I've also asked out my only male friend irl. He wasn't conventionally attractive, but I liked him so much. Unfortunately, he stopped talking to me after the rejection. I've tried to flirt with guys at my work place, but they are either much older than me or very handsome, so they usually shrug me off. I'm really shy and literally autistic so I haven't tried approaching random men on the street, I don't really know what else I can do. Oh, I've also signed up for anime club and book club in my city, but to no avail. I don't know why I can make friends with girls so easily, but getting a male to have one friendly conversation with me seems impossible lol.
Anonymous 07/25/19 (Thu) 02:53:27 PM 28156 >>28136
Is the same anon that always posts about wanting a manlet bf? Your standards have gotten lower since last time.
Anonymous 07/25/19 (Thu) 06:15:27 PM 28162 >>28156
Nah, they've always been pretty low. Not as low as this other anon here though, godspeed.
But I am considering chubby boys now so perhaps there is regression. I blame that recurring feeder-chan for memeing me into it though.

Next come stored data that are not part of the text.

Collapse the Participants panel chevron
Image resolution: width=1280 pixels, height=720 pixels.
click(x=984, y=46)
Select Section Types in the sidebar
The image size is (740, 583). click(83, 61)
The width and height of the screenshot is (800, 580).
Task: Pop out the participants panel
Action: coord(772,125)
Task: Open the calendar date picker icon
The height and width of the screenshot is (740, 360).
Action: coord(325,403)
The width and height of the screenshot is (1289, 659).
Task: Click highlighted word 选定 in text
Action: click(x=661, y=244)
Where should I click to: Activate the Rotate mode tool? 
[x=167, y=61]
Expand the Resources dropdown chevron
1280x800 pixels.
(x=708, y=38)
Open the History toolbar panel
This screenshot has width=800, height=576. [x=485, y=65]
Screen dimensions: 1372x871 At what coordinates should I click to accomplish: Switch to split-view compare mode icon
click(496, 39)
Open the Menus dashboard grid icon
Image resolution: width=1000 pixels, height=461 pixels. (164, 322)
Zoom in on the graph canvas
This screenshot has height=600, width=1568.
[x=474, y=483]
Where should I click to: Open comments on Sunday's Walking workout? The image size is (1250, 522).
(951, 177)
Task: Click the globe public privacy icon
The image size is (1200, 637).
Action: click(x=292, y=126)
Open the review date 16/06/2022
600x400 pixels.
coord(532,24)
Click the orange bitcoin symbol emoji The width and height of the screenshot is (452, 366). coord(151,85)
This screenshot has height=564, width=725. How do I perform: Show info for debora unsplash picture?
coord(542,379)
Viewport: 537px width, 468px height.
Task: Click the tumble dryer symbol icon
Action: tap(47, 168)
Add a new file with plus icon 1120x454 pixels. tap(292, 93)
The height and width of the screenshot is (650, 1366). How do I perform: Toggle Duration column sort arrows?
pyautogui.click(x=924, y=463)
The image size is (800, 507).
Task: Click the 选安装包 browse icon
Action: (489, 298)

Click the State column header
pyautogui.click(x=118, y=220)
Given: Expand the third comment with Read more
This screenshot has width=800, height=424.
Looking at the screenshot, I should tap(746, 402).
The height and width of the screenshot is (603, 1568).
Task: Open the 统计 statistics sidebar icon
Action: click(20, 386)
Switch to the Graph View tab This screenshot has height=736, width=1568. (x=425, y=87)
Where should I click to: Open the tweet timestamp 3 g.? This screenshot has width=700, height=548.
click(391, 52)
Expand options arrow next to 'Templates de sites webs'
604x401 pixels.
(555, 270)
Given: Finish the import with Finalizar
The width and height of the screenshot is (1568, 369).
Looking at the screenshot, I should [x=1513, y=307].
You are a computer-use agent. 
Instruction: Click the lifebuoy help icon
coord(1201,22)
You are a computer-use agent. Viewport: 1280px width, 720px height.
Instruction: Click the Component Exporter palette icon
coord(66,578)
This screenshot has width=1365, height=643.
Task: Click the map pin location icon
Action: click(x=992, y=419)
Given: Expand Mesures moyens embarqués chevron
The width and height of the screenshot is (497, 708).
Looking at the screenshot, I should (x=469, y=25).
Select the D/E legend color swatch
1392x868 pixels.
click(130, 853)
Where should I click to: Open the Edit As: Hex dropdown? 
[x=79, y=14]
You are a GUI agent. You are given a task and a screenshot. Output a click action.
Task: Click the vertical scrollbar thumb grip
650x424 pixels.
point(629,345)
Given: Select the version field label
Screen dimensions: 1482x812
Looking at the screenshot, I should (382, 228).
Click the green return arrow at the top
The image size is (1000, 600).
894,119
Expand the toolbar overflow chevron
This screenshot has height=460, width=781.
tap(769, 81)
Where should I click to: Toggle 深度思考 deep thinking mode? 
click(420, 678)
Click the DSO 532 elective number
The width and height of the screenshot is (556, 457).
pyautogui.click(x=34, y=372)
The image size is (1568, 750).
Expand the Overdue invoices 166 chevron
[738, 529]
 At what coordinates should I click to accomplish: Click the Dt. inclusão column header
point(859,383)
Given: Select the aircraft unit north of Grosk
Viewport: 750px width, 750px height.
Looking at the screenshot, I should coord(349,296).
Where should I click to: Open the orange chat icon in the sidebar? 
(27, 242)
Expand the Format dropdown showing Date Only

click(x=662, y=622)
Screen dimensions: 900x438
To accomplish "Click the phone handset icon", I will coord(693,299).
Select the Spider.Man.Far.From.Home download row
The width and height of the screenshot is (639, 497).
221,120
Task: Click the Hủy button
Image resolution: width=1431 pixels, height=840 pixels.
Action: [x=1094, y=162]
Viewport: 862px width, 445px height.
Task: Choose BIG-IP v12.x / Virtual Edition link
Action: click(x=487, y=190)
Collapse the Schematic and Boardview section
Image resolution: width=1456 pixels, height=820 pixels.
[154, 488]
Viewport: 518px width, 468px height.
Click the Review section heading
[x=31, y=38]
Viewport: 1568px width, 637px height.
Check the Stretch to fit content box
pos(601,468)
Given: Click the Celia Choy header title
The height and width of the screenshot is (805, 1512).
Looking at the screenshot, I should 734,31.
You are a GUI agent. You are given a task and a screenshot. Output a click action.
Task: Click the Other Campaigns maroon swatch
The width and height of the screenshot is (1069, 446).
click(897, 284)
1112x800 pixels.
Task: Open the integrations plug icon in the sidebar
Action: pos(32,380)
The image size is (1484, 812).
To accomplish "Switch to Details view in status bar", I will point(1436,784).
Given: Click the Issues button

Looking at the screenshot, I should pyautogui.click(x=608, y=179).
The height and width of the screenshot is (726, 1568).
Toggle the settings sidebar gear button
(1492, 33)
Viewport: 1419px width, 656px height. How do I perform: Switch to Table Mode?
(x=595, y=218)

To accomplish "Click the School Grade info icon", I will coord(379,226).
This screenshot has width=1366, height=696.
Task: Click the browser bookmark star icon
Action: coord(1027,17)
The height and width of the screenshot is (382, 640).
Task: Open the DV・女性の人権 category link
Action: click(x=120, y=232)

Anonymous 07/25/19 (Thu) 06:22:18 PM 28163 >>28162
Have you made any progress? Like with the turbo manlet you scared off?
Anonymous 07/25/19 (Thu) 06:57:53 PM 28165 >>28163
Which one lol? It just keeps happening.
The recent one was a guy on plebbit…which kind of died out. He lives across the continent and has all his friends there though so I guess it's for the best.
But I am hopeful to meet a friend of a friend next semester at uni. Never give up.
Anonymous 07/25/19 (Thu) 08:01:49 PM 28169 >>28151 >Oh, I've also signed up for anime club and book club in my city, but to no avail
please elaborate… they didn't let you in? it hasn't started yet? there were no men? you couldn't approach anyone?
Anonymous 07/25/19 (Thu) 10:16:17 PM 28174 >>28169
It seems like you are enjoying my misery anon, but ok lol.
Basically, I was trying to initiate friendly conversation with every ugly male in those clubs. They all ignored me or were visibly uncomfortable. On the other hand, I made lots of new female friends, I still meet up with them sometimes.
Anonymous 07/26/19 (Fri) 01:40:51 AM 28179 >>28174
Actually I'm a second anon (I have posted here before but not replying to you before last post)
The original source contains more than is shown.